In future studies, we would like to examine the position of the SCA on the left side. Several arteries behind the RIJV, for example the thyrocervical trunk, the inferior thyroid artery, the arteries in the posterior cervical triangle (lateral cervical region) [25], and the vertebral artery [26], in addition to the carotid artery and SCA, have recently also attracted attention [24, 27]. We would like to determine the detailed position of the arteries in the posterior cervical triangle by use of ultrasonography.
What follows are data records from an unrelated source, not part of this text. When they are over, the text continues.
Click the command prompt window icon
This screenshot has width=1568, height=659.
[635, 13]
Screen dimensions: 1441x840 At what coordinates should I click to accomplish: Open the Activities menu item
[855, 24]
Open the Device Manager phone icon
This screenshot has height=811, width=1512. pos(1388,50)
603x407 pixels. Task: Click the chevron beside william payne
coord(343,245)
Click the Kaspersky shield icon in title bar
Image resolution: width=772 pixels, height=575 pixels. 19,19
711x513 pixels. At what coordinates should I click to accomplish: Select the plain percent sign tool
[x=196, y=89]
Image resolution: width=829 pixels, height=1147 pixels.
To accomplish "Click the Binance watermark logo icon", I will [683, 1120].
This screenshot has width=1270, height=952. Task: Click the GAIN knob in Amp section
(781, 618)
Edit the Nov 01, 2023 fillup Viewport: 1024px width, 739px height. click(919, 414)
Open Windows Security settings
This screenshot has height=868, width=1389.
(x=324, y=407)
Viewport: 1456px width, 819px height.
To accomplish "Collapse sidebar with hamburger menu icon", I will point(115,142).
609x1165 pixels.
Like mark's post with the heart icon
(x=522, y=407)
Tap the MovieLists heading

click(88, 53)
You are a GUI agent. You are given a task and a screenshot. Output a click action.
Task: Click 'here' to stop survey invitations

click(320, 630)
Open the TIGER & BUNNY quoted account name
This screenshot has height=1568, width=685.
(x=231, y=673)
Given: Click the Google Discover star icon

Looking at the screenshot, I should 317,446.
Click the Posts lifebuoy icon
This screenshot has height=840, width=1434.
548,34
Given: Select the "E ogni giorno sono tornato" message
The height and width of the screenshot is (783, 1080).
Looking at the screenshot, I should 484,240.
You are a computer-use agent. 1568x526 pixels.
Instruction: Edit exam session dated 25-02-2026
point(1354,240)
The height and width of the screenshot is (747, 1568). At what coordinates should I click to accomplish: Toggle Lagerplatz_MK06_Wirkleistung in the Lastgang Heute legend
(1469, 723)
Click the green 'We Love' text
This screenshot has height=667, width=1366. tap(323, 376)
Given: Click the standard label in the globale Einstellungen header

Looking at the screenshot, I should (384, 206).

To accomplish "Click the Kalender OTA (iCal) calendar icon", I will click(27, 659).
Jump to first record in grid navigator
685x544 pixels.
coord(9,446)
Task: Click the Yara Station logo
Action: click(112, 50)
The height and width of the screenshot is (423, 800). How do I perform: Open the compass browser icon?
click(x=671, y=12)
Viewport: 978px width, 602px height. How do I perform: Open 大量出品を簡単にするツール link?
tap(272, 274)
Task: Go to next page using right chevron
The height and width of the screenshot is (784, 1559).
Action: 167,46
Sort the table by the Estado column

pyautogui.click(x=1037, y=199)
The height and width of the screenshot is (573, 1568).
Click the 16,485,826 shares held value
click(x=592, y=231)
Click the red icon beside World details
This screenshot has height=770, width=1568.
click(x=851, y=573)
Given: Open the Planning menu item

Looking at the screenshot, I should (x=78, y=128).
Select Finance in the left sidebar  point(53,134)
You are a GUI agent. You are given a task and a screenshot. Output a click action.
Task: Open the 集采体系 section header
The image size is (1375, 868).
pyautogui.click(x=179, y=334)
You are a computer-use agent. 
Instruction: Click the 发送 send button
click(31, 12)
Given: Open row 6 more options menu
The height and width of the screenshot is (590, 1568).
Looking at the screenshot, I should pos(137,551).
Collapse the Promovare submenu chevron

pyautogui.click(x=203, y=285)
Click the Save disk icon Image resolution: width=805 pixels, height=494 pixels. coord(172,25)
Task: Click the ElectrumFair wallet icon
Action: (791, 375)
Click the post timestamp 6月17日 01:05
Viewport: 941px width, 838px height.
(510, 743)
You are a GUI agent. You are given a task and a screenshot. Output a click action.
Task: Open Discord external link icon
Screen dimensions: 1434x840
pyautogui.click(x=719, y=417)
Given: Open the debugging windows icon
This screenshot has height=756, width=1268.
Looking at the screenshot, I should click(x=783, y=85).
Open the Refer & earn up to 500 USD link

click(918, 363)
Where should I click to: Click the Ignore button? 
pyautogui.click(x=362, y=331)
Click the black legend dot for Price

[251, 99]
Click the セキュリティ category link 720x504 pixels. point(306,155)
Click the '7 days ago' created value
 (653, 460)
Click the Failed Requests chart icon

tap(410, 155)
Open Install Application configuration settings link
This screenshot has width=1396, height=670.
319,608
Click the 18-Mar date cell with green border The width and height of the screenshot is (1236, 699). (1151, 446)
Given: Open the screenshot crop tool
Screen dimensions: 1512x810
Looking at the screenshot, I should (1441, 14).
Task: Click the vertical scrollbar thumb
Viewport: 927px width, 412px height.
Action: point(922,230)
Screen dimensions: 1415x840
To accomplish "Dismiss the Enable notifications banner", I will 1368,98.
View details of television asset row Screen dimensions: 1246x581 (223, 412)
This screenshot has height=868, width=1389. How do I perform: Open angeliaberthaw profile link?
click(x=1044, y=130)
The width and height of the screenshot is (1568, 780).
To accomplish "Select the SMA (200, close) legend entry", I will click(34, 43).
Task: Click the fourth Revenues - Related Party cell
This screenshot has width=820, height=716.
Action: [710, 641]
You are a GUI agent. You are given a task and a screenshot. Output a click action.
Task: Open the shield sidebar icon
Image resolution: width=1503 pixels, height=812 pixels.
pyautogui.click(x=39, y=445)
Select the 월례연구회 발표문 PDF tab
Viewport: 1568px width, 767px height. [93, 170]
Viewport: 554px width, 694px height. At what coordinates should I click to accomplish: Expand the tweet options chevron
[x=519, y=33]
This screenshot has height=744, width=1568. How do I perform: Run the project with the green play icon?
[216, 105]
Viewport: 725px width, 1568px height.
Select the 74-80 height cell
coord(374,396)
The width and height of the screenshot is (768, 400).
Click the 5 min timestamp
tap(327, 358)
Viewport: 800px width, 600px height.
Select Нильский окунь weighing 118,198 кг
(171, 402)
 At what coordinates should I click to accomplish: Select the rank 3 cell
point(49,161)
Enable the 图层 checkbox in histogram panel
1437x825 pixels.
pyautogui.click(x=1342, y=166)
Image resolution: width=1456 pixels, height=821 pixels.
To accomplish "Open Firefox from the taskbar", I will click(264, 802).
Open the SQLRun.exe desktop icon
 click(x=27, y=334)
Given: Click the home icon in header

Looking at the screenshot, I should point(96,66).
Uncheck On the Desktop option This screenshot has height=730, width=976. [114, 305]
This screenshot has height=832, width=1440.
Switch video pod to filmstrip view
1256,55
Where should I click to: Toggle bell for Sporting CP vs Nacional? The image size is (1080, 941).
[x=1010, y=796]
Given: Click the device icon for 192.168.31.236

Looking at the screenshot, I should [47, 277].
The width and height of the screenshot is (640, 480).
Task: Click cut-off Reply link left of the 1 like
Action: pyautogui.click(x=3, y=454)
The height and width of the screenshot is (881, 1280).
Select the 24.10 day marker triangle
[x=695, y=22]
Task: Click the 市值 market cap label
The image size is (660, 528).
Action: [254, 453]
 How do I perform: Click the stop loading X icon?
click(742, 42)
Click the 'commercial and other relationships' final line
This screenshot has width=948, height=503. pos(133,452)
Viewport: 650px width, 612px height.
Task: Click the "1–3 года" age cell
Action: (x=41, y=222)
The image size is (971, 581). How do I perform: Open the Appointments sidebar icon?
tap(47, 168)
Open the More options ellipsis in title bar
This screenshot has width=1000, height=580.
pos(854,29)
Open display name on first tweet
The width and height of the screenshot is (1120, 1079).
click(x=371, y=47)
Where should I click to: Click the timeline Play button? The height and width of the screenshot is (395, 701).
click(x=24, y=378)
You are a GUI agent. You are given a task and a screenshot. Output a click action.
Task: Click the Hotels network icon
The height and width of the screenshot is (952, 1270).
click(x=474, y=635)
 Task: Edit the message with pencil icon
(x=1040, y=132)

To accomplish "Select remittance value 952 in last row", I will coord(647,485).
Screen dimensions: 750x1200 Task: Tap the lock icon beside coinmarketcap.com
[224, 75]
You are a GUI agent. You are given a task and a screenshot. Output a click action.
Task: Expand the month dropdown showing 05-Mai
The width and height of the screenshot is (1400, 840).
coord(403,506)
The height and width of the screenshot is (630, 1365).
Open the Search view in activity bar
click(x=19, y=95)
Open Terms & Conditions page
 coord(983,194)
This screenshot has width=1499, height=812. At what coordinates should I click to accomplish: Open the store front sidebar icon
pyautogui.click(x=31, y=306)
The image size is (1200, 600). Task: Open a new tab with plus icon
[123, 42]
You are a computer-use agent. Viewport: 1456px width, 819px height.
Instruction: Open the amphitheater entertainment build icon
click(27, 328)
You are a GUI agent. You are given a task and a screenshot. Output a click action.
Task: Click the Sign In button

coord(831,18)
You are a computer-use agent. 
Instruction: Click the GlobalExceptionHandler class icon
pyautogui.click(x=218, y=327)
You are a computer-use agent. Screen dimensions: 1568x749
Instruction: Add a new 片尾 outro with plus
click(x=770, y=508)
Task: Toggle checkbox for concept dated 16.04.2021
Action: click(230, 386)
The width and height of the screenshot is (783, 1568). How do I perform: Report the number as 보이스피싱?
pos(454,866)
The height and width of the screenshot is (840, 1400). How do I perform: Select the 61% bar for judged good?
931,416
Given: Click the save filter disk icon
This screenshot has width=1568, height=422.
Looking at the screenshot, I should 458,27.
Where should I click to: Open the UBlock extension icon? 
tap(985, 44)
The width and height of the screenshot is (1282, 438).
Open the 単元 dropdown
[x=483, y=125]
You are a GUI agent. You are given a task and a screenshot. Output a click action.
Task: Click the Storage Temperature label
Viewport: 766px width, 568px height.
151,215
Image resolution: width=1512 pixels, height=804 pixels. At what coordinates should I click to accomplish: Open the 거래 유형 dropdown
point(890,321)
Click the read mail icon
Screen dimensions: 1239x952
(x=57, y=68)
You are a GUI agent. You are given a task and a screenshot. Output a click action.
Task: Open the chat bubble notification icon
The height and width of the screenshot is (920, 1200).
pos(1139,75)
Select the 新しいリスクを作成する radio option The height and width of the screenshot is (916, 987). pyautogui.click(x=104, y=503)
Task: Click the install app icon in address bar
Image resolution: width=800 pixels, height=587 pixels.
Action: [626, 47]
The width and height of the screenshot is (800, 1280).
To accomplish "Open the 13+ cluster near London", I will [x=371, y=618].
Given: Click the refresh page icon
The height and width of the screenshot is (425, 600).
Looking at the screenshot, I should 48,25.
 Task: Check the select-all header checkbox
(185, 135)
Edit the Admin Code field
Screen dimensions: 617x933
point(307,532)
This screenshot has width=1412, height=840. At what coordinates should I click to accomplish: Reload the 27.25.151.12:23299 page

This study has some limitations. First, we had slight difficulty in obtaining SCA images with the probe angled at 60° by use of a commercially available protractor in the limited space above the neck surface. We might have varied by 5°–10° in measurement of the 60° angle. We thus need to develop more precise probe-positioning methods for use in a limited space. Second, because we did not puncture the volunteers we could not acquire data about the relationships between the SCA depth and incidence of complications.

In conclusion, puncturing the RIJV far away from the center of the neck seems to be safest for avoiding inadvertent SCA puncture, and puncture seems to be more dangerous for women than for men when the probe (representing the puncture needle) moved from the center to the clavicle. The SCA is located behind the RIJV between the clavicle and the center of the neck, but the exact location varies from person to person. We recommend that operators confirm the SCA position by use of ultrasonography every time before RIJV puncture.